-- Opening Marker --
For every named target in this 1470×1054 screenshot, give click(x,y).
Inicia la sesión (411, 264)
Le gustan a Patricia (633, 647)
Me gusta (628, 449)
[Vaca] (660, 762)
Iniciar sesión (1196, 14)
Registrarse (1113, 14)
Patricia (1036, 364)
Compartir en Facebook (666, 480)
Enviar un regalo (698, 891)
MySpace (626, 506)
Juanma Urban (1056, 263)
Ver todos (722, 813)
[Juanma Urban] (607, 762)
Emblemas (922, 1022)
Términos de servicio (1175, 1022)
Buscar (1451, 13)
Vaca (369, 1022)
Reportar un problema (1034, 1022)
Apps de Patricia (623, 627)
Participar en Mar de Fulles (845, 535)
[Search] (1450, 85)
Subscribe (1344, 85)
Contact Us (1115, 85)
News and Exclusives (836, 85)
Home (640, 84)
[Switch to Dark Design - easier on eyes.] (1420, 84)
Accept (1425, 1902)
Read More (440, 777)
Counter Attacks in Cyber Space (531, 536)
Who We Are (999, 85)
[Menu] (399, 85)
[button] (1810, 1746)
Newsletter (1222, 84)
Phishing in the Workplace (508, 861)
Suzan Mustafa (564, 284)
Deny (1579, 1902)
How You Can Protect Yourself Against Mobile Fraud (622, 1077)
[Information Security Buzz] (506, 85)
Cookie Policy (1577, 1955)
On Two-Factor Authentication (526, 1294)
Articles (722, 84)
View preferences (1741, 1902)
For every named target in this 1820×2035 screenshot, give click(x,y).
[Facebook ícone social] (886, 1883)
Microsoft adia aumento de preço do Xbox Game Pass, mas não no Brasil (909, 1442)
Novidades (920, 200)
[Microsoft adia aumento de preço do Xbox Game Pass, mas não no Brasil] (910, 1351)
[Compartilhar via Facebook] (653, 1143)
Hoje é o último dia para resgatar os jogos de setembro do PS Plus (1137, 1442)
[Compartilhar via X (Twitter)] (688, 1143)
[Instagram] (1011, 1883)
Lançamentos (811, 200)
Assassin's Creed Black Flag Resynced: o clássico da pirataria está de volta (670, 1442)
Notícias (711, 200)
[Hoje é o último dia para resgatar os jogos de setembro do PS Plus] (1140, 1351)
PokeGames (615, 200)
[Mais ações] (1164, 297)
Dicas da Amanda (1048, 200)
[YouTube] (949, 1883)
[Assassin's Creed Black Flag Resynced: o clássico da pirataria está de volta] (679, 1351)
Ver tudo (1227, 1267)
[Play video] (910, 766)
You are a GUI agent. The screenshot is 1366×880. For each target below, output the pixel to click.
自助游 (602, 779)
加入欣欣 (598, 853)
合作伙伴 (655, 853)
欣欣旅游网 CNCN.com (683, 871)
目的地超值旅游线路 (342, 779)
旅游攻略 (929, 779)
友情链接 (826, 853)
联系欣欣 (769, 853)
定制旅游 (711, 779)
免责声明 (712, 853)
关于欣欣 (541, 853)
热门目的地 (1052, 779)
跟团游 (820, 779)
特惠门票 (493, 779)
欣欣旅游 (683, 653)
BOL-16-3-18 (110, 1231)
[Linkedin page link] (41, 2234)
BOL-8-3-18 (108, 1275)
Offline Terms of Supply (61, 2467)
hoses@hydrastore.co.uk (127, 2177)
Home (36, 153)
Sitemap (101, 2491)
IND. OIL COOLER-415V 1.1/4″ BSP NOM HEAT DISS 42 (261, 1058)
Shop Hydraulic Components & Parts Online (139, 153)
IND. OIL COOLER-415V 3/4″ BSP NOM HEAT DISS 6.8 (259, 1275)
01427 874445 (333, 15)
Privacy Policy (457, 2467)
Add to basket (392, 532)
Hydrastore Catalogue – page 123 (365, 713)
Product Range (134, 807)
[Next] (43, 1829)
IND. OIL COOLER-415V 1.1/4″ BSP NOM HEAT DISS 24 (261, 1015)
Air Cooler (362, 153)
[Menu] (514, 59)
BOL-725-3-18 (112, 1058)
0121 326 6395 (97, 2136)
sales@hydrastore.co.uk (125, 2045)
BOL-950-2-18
-- Closing Marker --
▶ _ASSIGNMENT_:
For each line of the material that includes the word "Plus", make a copy.

▶ _TASK SOLUTION_:
Hoje é o último dia para resgatar os jogos de setembro do PS Plus (1137, 1442)
[Hoje é o último dia para resgatar os jogos de setembro do PS Plus] (1140, 1351)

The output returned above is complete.